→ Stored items
============

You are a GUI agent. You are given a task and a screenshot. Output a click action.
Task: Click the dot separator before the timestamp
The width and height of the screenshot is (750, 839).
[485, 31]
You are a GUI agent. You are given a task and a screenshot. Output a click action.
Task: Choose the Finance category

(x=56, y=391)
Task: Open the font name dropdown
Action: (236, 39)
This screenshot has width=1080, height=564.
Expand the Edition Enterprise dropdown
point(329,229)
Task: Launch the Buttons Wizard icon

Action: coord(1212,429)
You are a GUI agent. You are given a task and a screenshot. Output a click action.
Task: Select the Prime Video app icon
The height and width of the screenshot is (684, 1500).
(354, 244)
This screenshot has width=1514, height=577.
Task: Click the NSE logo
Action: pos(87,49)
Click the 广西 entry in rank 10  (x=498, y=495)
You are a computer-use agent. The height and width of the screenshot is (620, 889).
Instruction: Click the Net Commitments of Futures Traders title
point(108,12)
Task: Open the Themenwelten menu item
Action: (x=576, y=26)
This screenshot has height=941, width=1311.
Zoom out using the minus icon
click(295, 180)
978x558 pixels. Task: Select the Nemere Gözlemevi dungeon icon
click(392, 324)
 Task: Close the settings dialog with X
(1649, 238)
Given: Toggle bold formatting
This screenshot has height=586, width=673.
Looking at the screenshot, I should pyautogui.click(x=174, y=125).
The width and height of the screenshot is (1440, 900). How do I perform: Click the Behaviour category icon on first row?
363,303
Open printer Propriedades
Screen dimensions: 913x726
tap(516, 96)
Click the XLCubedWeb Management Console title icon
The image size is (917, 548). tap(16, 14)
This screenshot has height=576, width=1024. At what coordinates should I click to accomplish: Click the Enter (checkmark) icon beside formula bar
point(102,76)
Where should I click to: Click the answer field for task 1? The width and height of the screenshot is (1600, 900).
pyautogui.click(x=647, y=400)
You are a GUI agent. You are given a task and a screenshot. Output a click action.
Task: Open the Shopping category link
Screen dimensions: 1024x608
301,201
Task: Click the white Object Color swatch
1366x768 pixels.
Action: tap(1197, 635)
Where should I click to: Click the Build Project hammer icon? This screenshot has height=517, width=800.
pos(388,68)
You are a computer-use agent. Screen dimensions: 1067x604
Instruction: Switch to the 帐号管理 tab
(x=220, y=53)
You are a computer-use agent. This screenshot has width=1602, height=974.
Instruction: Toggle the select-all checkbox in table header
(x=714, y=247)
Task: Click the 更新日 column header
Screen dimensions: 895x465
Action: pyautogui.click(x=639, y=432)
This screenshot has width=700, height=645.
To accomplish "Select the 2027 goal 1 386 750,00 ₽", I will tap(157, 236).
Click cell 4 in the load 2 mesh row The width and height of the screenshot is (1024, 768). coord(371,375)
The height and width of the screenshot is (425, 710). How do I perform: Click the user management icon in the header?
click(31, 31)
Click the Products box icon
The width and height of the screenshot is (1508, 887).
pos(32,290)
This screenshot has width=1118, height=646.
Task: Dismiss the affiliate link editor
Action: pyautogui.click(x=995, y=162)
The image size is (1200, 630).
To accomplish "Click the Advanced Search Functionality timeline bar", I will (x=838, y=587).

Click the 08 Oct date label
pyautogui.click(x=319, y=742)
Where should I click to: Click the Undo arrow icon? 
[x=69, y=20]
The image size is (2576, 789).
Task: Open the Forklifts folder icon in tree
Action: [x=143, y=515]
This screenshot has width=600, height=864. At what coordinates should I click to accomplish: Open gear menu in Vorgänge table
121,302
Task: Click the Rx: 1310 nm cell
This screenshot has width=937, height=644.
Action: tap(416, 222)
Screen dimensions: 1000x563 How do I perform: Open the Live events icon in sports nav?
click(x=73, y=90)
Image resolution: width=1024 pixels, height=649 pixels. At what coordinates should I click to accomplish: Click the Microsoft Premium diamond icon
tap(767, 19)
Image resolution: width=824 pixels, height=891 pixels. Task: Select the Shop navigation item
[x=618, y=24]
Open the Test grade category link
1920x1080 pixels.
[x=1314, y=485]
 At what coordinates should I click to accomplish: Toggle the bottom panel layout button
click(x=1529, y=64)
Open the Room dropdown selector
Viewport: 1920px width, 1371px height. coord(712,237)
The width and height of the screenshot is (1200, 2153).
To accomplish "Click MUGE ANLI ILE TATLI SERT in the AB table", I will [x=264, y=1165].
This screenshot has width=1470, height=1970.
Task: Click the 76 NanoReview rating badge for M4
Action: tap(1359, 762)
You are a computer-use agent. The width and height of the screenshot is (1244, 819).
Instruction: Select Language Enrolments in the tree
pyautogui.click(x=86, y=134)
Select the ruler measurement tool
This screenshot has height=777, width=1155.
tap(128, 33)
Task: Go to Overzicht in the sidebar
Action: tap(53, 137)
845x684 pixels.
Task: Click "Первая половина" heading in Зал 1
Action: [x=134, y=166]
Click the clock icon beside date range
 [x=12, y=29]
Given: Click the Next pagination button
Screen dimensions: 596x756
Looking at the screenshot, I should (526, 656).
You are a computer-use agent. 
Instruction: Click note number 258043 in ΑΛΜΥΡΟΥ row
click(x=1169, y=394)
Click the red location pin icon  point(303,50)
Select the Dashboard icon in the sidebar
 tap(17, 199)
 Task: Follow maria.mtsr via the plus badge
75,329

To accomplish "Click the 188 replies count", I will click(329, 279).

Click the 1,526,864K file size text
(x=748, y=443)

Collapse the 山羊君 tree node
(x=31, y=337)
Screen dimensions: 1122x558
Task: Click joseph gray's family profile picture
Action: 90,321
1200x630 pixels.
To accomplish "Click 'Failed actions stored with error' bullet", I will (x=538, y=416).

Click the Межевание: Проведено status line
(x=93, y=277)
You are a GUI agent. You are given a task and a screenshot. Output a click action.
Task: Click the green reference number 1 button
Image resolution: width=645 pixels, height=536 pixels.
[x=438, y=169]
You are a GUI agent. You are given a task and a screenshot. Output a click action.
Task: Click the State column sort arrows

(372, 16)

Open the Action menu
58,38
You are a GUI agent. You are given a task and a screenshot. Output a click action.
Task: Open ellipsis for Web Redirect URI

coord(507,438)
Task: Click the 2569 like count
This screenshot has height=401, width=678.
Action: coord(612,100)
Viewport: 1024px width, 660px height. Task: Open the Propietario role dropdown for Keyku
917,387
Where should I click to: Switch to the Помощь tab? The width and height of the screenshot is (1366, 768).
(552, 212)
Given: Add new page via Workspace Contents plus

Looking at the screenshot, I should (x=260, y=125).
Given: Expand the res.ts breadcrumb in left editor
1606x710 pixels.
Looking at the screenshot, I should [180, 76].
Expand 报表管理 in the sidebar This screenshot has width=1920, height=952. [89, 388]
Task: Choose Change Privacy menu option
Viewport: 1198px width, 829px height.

============

→ Task objective
Exactly as given, please retype all the entries.

→ Completed task
You are a GUI agent. You are given a task and a screenshot. Output a click action.
Task: Click the dot separator before the timestamp
The width and height of the screenshot is (750, 839).
[485, 31]
You are a GUI agent. You are given a task and a screenshot. Output a click action.
Task: Choose the Finance category

(x=56, y=391)
Task: Open the font name dropdown
Action: (236, 39)
This screenshot has width=1080, height=564.
Expand the Edition Enterprise dropdown
point(329,229)
Task: Launch the Buttons Wizard icon

Action: coord(1212,429)
You are a GUI agent. You are given a task and a screenshot. Output a click action.
Task: Select the Prime Video app icon
The height and width of the screenshot is (684, 1500).
(354, 244)
This screenshot has width=1514, height=577.
Task: Click the NSE logo
Action: pos(87,49)
Click the 广西 entry in rank 10  (x=498, y=495)
You are a computer-use agent. The height and width of the screenshot is (620, 889).
Instruction: Click the Net Commitments of Futures Traders title
point(108,12)
Task: Open the Themenwelten menu item
Action: (x=576, y=26)
This screenshot has height=941, width=1311.
Zoom out using the minus icon
click(295, 180)
978x558 pixels. Task: Select the Nemere Gözlemevi dungeon icon
click(392, 324)
 Task: Close the settings dialog with X
(1649, 238)
Given: Toggle bold formatting
This screenshot has height=586, width=673.
Looking at the screenshot, I should pyautogui.click(x=174, y=125).
The width and height of the screenshot is (1440, 900). How do I perform: Click the Behaviour category icon on first row?
363,303
Open printer Propriedades
Screen dimensions: 913x726
tap(516, 96)
Click the XLCubedWeb Management Console title icon
The image size is (917, 548). tap(16, 14)
This screenshot has height=576, width=1024. At what coordinates should I click to accomplish: Click the Enter (checkmark) icon beside formula bar
point(102,76)
Where should I click to: Click the answer field for task 1? The width and height of the screenshot is (1600, 900).
pyautogui.click(x=647, y=400)
You are a GUI agent. You are given a task and a screenshot. Output a click action.
Task: Open the Shopping category link
Screen dimensions: 1024x608
301,201
Task: Click the white Object Color swatch
1366x768 pixels.
Action: tap(1197, 635)
Where should I click to: Click the Build Project hammer icon? This screenshot has height=517, width=800.
pos(388,68)
You are a computer-use agent. Screen dimensions: 1067x604
Instruction: Switch to the 帐号管理 tab
(x=220, y=53)
You are a computer-use agent. This screenshot has width=1602, height=974.
Instruction: Toggle the select-all checkbox in table header
(x=714, y=247)
Task: Click the 更新日 column header
Screen dimensions: 895x465
Action: pyautogui.click(x=639, y=432)
This screenshot has width=700, height=645.
To accomplish "Select the 2027 goal 1 386 750,00 ₽", I will tap(157, 236).
Click cell 4 in the load 2 mesh row The width and height of the screenshot is (1024, 768). coord(371,375)
The height and width of the screenshot is (425, 710). How do I perform: Click the user management icon in the header?
click(31, 31)
Click the Products box icon
The width and height of the screenshot is (1508, 887).
pos(32,290)
This screenshot has width=1118, height=646.
Task: Dismiss the affiliate link editor
Action: pyautogui.click(x=995, y=162)
The image size is (1200, 630).
To accomplish "Click the Advanced Search Functionality timeline bar", I will (x=838, y=587).

Click the 08 Oct date label
pyautogui.click(x=319, y=742)
Where should I click to: Click the Undo arrow icon? 
[x=69, y=20]
The image size is (2576, 789).
Task: Open the Forklifts folder icon in tree
Action: [x=143, y=515]
This screenshot has width=600, height=864. At what coordinates should I click to accomplish: Open gear menu in Vorgänge table
121,302
Task: Click the Rx: 1310 nm cell
This screenshot has width=937, height=644.
Action: tap(416, 222)
Screen dimensions: 1000x563 How do I perform: Open the Live events icon in sports nav?
click(x=73, y=90)
Image resolution: width=1024 pixels, height=649 pixels. At what coordinates should I click to accomplish: Click the Microsoft Premium diamond icon
tap(767, 19)
Image resolution: width=824 pixels, height=891 pixels. Task: Select the Shop navigation item
[x=618, y=24]
Open the Test grade category link
1920x1080 pixels.
[x=1314, y=485]
 At what coordinates should I click to accomplish: Toggle the bottom panel layout button
click(x=1529, y=64)
Open the Room dropdown selector
Viewport: 1920px width, 1371px height. coord(712,237)
The width and height of the screenshot is (1200, 2153).
To accomplish "Click MUGE ANLI ILE TATLI SERT in the AB table", I will [x=264, y=1165].
This screenshot has width=1470, height=1970.
Task: Click the 76 NanoReview rating badge for M4
Action: tap(1359, 762)
You are a computer-use agent. The width and height of the screenshot is (1244, 819).
Instruction: Select Language Enrolments in the tree
pyautogui.click(x=86, y=134)
Select the ruler measurement tool
This screenshot has height=777, width=1155.
tap(128, 33)
Task: Go to Overzicht in the sidebar
Action: tap(53, 137)
845x684 pixels.
Task: Click "Первая половина" heading in Зал 1
Action: [x=134, y=166]
Click the clock icon beside date range
 [x=12, y=29]
Given: Click the Next pagination button
Screen dimensions: 596x756
Looking at the screenshot, I should (526, 656).
You are a computer-use agent. 
Instruction: Click note number 258043 in ΑΛΜΥΡΟΥ row
click(x=1169, y=394)
Click the red location pin icon  point(303,50)
Select the Dashboard icon in the sidebar
 tap(17, 199)
 Task: Follow maria.mtsr via the plus badge
75,329

To accomplish "Click the 188 replies count", I will click(329, 279).

Click the 1,526,864K file size text
(x=748, y=443)

Collapse the 山羊君 tree node
(x=31, y=337)
Screen dimensions: 1122x558
Task: Click joseph gray's family profile picture
Action: 90,321
1200x630 pixels.
To accomplish "Click 'Failed actions stored with error' bullet", I will (x=538, y=416).

Click the Межевание: Проведено status line
(x=93, y=277)
You are a GUI agent. You are given a task and a screenshot. Output a click action.
Task: Click the green reference number 1 button
Image resolution: width=645 pixels, height=536 pixels.
[x=438, y=169]
You are a GUI agent. You are given a task and a screenshot. Output a click action.
Task: Click the State column sort arrows

(372, 16)

Open the Action menu
58,38
You are a GUI agent. You are given a task and a screenshot. Output a click action.
Task: Open ellipsis for Web Redirect URI

coord(507,438)
Task: Click the 2569 like count
This screenshot has height=401, width=678.
Action: coord(612,100)
Viewport: 1024px width, 660px height. Task: Open the Propietario role dropdown for Keyku
917,387
Where should I click to: Switch to the Помощь tab? The width and height of the screenshot is (1366, 768).
(552, 212)
Given: Add new page via Workspace Contents plus

Looking at the screenshot, I should (x=260, y=125).
Given: Expand the res.ts breadcrumb in left editor
1606x710 pixels.
Looking at the screenshot, I should [180, 76].
Expand 报表管理 in the sidebar This screenshot has width=1920, height=952. [89, 388]
Task: Choose Change Privacy menu option
Viewport: 1198px width, 829px height.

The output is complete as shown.